Being located on rooftops, rooftop solar PV installations have unique cost advantages: they will avoid the opportunity cost of alternative use of farm areas associated with large-scale land-based solar and wind farms; they avoid costly transmission losses and associated fees; they avoid miscellaneous charges such as the universal charge; they avoid NIMBY issues and many costly environmental regulatory and permitting hurdles. They are modular — you can build up capacity as needed. Being distributed and, especially when paired with local storage, means resilience and power can flow even when the grid is down. The rooftop solar PV market in the Philippines is now very competitive with many solar installers. An added bonus, we locally produce solar panel modules in Laguna, Philippines. Solar PV investment is as close to being shovel-ready as one can imagine. Construction can start tomorrow and workers are hired. The chief hurdle to rooftop solar PV installations is no longer economics but a mindset comfortable with the social ecology of the 19th century fossil-driven centralized power technology and suspicious of the new.

How can CREATE help to usher in a new power revolution? Append a one-line eligibility requirement for the 25% CIT: a corporation in the top 1,500 will pay 30% CIT until it has installed a rooftop solar PV generation capacity the equivalent to at least x% (say, 20%) of its daytime power use backed up by a corresponding battery or other environment-friendly power storage (say, liquid metal storage already available in the market in lieu of back-up gas or oil fired generators). For those firms without substantial idle rooftops, equivalent modalities to satisfy the socially beneficial and market-sustainable investment requirements may be found. They may, for example, rent idle rooftops from other firms who have them in excess or even from households and schools. Such rooftop solar PV rent contracts now exist in the country. For example, Solar Philippines rents the rooftop of SM North parking building and supplies power to its host. Or they can put up independent energy storage companies serving the grid, or an independent rooftop rental company. Grid-scale energy storage have the feature of avoided cost: Negros Island during the day has now surplus power from abundant solar and biofuel (bagasse-based) generation but the limited inter-island submarine cable capacity means this can’t be exported; thus, these precious capacities are instead curtailed and wasted. Having grid-scale energy storage will avoid the cost of curtailment and avoid using coal-fired power at night. Having met the CIT reduction condition, these firms now qualify to pay the lower 25% CIT.
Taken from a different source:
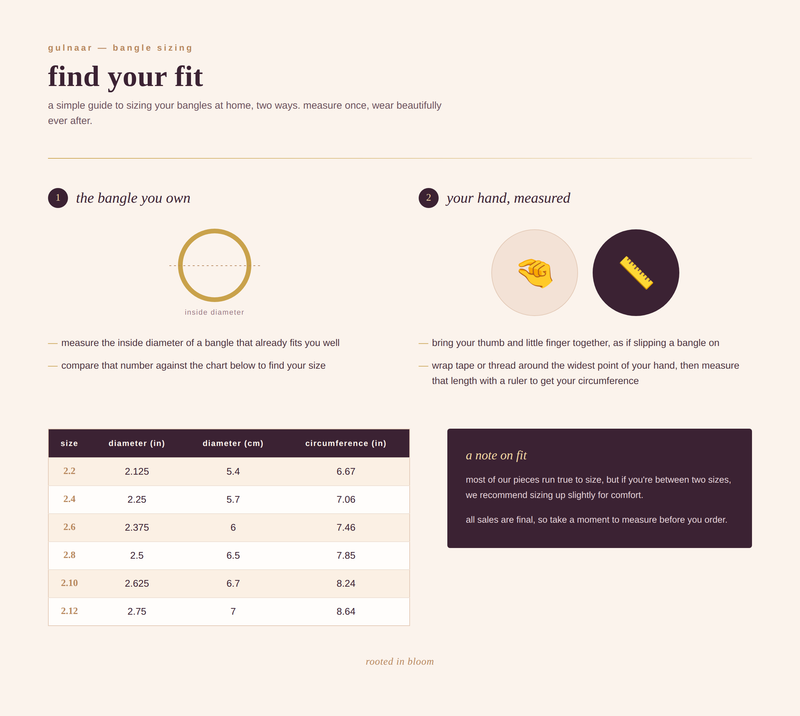This screenshot has width=800, height=716.
Task: Select the 'diameter (in)' column header
Action: click(x=137, y=443)
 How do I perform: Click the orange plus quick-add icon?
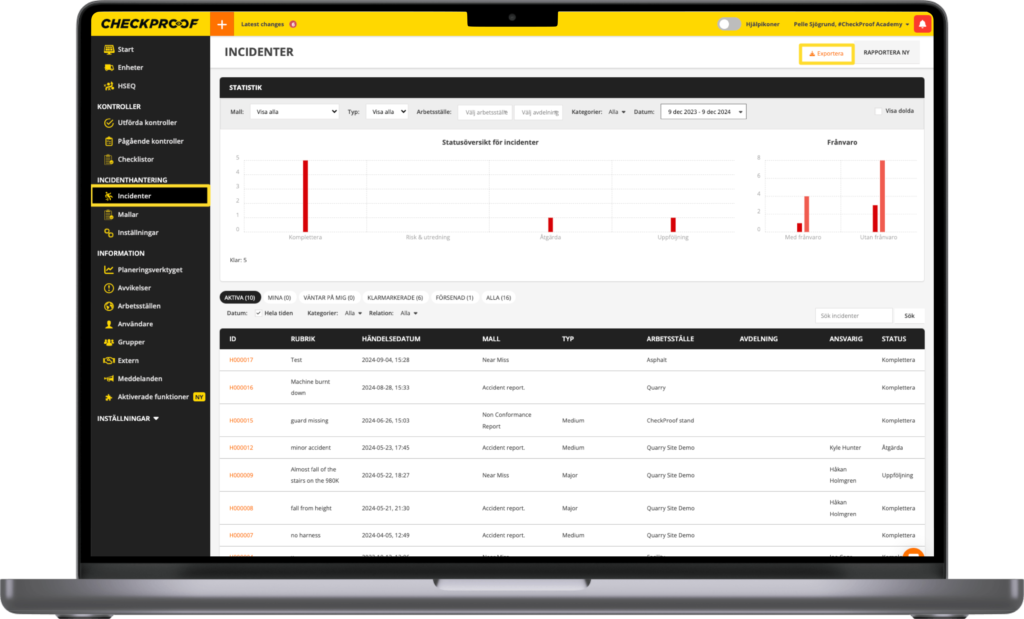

This will open up a new investment avenue for large and new businesses and provide a new growth spark for the recovering Philippine economy. The 5% tax differential will serve as a contingent tax on idle rooftops, which tax liability disappears as soon as the condition of solar PV installation and storage is met.

Private businesses will not invest to raise production in an economy of shrunken demand. But they can, and should, invest today to reduce the cost of producing output in preparation for the competitive marathon in full recovery. While this can be done in other ways, installing rooftop solar PV generation and storage ensures an investment that is socially beneficial, market-guided and of short gestation. The private sector has for decades complained but left to the government to resolve the poor quality and high cost of power in the country. Now is the time to step up and be part of the solution. What could be more comforting for private corporations in this age of stakeholder responsibility than marrying the love for Mother Earth and the bottom-line in rooftop solar PV farms? With, we hope, a little nudge from CREATE!


Raul V. Fabella is an Honorary Professor of the Asian Institute of Management (AIM), a member of the National Academy of Science and Technology (NAST) and a retired professor of the University of the Philippines. He gets his dopamine fix from hitting tennis balls with wife Teena and bicycling.